◆ EXERCISE BRIEF:
Would you return the lines between the one holding "National Institute on Drug Abuse (149, 2223)" and the one holding "Center for Disease Control (131, 2175)", inclusive, and only those, exactly as they stand in the listing below?

◆ RECORD EXCERPTS:
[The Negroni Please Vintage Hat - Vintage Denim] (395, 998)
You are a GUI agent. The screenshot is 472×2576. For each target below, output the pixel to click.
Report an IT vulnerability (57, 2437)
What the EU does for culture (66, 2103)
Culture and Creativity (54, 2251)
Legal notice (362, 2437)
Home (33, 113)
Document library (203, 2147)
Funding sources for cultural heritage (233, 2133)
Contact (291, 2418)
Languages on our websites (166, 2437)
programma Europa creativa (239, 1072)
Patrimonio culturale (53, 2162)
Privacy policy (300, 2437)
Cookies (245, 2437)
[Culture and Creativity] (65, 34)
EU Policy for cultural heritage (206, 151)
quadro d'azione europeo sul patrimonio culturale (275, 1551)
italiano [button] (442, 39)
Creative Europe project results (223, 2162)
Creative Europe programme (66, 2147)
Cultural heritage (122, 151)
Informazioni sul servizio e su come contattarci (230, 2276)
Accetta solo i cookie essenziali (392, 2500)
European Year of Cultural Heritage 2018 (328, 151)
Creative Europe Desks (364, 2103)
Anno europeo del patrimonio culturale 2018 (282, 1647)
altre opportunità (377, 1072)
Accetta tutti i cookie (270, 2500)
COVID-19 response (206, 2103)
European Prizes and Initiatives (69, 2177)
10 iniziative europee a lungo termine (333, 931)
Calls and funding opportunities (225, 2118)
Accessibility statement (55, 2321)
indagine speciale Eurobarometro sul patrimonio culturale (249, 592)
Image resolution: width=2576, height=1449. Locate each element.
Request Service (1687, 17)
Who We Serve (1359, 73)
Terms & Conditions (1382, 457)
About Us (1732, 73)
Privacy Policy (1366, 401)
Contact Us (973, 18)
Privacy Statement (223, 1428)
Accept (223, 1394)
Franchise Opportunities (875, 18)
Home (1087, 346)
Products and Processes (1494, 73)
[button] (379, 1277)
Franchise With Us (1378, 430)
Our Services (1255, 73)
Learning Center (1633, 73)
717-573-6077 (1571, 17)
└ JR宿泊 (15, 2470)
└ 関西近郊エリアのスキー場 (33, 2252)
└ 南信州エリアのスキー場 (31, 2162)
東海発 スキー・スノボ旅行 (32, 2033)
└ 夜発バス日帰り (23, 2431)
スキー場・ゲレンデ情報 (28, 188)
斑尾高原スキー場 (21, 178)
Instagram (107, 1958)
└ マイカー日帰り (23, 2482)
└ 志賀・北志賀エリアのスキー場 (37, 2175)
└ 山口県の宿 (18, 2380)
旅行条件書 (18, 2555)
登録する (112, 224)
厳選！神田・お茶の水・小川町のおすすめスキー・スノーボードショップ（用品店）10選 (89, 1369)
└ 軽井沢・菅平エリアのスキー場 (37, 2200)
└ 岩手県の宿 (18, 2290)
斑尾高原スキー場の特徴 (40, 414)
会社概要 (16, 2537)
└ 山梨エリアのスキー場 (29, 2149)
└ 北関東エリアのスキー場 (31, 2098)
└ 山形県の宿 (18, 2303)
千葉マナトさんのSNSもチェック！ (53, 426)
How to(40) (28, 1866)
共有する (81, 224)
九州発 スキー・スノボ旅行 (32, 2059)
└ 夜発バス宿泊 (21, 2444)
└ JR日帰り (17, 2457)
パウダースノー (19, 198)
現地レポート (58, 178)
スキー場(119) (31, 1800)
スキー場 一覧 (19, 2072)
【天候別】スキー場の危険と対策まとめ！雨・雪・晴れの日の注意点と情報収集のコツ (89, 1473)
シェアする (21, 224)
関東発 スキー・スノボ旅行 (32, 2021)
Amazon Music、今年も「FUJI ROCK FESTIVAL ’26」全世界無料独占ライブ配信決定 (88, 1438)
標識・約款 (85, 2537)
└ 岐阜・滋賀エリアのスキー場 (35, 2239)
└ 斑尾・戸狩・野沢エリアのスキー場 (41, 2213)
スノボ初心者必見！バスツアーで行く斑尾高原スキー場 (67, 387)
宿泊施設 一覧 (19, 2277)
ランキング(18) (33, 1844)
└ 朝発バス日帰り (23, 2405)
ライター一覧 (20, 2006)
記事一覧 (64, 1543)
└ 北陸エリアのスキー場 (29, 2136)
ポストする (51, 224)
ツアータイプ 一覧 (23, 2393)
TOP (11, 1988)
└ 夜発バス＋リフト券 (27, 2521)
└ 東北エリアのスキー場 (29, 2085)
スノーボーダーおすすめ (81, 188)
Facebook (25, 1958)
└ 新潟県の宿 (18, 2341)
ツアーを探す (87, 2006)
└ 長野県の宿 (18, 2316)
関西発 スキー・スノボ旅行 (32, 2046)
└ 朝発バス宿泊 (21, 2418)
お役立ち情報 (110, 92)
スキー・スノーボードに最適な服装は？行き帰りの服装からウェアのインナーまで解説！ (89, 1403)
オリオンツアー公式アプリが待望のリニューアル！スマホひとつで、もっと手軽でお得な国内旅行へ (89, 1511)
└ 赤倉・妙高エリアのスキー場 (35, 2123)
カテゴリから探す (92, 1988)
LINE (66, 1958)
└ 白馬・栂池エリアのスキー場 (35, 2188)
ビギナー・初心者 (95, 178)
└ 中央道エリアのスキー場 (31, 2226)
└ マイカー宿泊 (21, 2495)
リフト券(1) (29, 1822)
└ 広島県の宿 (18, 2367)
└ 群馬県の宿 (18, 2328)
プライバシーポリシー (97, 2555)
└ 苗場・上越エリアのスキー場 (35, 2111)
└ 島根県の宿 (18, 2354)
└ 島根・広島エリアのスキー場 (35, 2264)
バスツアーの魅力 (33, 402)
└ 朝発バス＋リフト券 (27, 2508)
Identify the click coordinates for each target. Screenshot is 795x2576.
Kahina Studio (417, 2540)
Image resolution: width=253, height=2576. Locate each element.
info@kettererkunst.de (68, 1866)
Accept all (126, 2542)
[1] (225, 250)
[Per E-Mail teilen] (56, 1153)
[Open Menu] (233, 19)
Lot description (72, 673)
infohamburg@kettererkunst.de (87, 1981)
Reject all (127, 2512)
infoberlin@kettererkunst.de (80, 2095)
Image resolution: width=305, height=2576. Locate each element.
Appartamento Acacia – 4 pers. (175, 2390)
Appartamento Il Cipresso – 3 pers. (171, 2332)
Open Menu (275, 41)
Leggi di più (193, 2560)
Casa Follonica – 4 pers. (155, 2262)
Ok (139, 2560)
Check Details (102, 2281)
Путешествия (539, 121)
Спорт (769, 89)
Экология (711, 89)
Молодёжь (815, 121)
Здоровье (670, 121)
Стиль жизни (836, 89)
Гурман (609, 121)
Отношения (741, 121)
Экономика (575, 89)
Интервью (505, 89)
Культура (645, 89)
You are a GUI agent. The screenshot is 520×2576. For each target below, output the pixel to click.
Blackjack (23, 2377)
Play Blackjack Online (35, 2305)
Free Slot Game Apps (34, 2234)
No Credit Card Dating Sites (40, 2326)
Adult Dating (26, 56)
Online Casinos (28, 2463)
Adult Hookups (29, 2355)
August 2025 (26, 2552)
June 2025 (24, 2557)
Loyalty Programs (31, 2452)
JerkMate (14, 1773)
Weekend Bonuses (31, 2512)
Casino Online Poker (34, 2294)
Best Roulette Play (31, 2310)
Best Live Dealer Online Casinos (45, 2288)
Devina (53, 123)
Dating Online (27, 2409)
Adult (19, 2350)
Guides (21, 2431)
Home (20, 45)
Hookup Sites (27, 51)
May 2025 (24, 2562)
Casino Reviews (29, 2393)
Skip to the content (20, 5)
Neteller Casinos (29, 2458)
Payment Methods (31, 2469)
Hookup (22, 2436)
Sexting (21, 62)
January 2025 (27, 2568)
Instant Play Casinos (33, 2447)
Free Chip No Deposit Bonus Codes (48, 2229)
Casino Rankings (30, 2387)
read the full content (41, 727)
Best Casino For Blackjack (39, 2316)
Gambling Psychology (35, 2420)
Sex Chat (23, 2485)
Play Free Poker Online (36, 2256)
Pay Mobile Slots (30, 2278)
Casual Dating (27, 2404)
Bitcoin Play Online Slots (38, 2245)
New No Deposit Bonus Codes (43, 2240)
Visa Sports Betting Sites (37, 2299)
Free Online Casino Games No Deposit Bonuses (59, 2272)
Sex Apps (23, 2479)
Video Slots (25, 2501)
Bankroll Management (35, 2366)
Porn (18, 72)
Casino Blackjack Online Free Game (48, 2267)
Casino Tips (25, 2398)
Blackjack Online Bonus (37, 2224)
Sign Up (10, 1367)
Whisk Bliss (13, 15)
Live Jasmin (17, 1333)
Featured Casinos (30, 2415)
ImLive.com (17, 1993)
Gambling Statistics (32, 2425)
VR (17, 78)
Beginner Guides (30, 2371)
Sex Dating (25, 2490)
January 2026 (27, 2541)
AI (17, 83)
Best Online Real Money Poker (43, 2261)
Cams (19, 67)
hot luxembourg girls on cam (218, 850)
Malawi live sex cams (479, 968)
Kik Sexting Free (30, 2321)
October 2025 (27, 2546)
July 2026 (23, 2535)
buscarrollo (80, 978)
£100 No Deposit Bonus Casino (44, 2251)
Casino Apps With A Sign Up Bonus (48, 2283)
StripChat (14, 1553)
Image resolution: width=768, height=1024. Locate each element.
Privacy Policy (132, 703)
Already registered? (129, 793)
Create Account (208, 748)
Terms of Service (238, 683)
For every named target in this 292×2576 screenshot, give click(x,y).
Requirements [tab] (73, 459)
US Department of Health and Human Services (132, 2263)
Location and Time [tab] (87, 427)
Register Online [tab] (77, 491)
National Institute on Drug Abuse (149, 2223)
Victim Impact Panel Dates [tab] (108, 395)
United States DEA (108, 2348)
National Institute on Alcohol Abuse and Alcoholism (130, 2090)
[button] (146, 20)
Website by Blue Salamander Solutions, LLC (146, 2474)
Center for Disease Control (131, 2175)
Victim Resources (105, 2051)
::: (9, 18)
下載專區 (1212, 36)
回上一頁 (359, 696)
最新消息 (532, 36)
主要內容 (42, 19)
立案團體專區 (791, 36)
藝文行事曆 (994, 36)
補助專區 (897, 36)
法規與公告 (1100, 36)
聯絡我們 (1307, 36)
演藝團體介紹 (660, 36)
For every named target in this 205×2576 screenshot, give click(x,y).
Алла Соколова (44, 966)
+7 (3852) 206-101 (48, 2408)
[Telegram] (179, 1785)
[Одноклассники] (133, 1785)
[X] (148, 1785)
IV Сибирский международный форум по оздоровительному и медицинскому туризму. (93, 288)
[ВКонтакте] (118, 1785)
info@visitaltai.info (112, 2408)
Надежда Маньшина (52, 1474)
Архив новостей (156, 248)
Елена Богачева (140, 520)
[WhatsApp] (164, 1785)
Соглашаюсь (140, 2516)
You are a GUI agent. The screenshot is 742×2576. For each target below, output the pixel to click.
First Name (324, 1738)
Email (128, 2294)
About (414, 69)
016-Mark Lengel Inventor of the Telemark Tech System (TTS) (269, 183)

◆ OUTPUT BELOW:
National Institute on Drug Abuse (149, 2223)
Victim Impact Panel Dates [tab] (108, 395)
United States DEA (108, 2348)
National Institute on Alcohol Abuse and Alcoholism (130, 2090)
[button] (146, 20)
Website by Blue Salamander Solutions, LLC (146, 2474)
Center for Disease Control (131, 2175)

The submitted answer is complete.